Moselle : Le cadavre d’un ours polaire du Zoo d’Amnéville tronçonné


Illustration. (Pixabay)

Il s’agit d’une affaire qui pourrait embarrasser la direction du zoo d’Amnéville (Moselle) dont Olaf, un ours polaire de 31 ans, était la star.


Si l’ours est parti « de sa belle mort » durant le mois de juillet 2018, c’est par la suite que les choses auraient mal tourné. Dans le but d’éviter des frais d’équarrissage, le cadavre de l’imposant animal aurait été envoyé dans une déchetterie, avant d’être finalement tronçonné par des salariés, révèle France Bleu.

La déchetterie refuse le cadavre

Un ancien salarié du zoo a affirmé auprès de la radio que l’ours polaire était mort « paisiblement » le 27 juillet 2018. En pleine période de canicule, la direction du parc animalier a fait appel à une société de transport pour évacuer rapidement sa dépouille.
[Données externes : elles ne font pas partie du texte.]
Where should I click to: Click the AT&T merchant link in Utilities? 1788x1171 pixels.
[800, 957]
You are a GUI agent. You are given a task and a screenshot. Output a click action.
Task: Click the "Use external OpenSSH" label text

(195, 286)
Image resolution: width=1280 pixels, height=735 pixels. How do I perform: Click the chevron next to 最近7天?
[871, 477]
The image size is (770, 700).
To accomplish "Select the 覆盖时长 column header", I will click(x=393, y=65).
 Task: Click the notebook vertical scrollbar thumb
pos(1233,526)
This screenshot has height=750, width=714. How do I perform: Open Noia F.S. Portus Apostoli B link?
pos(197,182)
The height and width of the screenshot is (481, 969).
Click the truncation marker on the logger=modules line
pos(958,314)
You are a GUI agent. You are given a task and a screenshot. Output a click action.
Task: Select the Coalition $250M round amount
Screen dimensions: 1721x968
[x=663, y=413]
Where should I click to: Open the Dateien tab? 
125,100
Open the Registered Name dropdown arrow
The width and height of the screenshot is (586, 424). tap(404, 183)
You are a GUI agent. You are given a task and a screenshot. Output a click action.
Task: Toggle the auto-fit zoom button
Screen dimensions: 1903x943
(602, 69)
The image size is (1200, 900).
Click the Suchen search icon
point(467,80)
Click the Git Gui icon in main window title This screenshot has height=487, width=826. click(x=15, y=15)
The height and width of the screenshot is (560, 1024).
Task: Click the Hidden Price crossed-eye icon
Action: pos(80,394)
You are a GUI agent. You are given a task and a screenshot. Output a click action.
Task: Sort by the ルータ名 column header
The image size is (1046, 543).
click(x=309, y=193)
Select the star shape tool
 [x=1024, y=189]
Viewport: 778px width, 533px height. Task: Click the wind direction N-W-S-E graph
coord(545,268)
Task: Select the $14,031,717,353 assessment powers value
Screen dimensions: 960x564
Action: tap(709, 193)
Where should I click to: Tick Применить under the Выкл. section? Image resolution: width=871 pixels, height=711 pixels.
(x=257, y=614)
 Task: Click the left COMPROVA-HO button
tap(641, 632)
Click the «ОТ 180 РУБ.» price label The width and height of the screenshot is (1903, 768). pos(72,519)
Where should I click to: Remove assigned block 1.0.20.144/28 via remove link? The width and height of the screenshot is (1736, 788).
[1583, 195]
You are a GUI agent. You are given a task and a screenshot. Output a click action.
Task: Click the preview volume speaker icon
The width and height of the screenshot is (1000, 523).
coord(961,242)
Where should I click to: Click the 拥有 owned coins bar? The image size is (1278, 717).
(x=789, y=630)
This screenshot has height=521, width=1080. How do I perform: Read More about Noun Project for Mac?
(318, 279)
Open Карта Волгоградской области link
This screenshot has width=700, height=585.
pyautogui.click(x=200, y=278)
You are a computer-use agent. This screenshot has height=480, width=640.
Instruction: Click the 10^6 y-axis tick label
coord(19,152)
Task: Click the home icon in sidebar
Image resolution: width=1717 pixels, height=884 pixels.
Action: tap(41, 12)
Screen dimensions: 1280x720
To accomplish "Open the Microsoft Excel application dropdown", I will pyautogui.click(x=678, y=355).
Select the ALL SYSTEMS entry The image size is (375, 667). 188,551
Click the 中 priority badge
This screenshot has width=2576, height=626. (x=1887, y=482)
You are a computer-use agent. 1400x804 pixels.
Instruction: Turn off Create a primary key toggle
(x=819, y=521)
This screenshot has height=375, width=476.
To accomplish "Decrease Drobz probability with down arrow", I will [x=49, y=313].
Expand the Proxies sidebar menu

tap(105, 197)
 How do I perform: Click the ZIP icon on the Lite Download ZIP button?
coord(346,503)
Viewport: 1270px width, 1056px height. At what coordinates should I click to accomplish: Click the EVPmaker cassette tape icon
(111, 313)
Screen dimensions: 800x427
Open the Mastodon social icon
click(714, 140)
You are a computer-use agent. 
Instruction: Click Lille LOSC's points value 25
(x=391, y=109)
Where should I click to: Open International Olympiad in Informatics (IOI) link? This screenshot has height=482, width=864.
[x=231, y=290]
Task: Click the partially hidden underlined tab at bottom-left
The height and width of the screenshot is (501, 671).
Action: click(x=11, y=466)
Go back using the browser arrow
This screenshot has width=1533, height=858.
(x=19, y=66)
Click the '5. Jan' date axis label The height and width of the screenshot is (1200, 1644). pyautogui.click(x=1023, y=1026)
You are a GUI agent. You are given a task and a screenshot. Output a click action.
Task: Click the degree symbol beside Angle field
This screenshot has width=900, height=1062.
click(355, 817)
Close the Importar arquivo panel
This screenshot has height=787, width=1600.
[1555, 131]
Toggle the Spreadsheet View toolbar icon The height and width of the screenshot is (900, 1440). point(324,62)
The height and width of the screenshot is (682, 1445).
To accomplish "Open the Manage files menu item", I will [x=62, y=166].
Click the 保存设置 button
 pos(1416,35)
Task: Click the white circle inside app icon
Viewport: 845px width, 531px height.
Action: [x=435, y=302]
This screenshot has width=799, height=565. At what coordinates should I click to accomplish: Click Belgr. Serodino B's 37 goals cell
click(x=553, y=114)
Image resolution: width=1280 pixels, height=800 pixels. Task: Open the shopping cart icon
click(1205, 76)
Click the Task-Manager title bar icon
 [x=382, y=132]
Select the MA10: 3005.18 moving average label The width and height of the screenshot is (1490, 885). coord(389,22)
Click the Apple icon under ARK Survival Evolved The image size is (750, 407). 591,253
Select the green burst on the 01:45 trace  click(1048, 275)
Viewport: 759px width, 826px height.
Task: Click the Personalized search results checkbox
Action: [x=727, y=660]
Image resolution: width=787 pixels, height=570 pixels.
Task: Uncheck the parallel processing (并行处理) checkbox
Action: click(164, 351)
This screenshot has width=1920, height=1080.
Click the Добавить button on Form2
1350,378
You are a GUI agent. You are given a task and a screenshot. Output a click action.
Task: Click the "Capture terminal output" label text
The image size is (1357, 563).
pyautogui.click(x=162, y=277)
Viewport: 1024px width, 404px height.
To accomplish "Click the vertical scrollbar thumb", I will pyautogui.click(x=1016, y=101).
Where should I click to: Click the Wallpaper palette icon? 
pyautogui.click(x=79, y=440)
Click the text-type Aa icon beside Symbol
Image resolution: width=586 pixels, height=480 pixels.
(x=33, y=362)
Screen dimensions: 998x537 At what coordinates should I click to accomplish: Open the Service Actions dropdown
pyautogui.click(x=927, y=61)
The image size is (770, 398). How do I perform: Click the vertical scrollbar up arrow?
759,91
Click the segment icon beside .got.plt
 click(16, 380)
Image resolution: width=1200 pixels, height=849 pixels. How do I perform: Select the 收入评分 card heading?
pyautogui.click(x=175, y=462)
D’après le chauffeur, la direction lui aurait affirmé que l’équarrisseur était fermé, en lui demandant de décharger le corps de l’animal sur le site de retraitement des déchets non dangereux d’Aboncourt.

Une fois arrivé sur place, l’homme aurait ouvert sa benne devant des employés de la déchetterie horrifiés par la vision et l’odeur du corps en décomposition. « Il faisait une chaleur à crever. Avec les salariés du site, on ne voulait pas le vider », témoigne-t-il auprès de France Bleu.

L’ours tronçonné dans le zoo

Le chauffeur est donc retourné au zoo où le corps de l’animal a été déchargé. Un employé du zoo a confié qu’il a ensuite été tronçonné et que les soigneurs « n’étaient pas très heureux de voir ça » ajoutant que « même si c’est un animal, ça fait mal ».


Une autre salariée du parc animalier, en redressement judiciaire à cette période, a affirmé que sa direction tentait de faire des économies à tous les niveaux dont celui de l’équarrissage. Le cadavre d’Olaf, lui, a disparu. La dernière trace officielle serait celle du signalement effectué aux autorités par la direction de la déchetterie.

D’autres cas similaires dans ce zoo ?

Un salarié de la société de transport soupçonne avoir transporté « d’autres animaux à Aboncourt et notamment un lion mort ». Dans une enquête de France Bleu, une employée affirmait déjà avoir découpé un éléphant, finalement enterré dans le zoo. « Moi j’ai découpé l’éléphant, j’ai aussi enterré des bestioles dans la forêt […] Un lion, un puma, un boa… », a confié un autre employé. La direction du zoo nie totalement ces accusations, rapporte Le Parisien.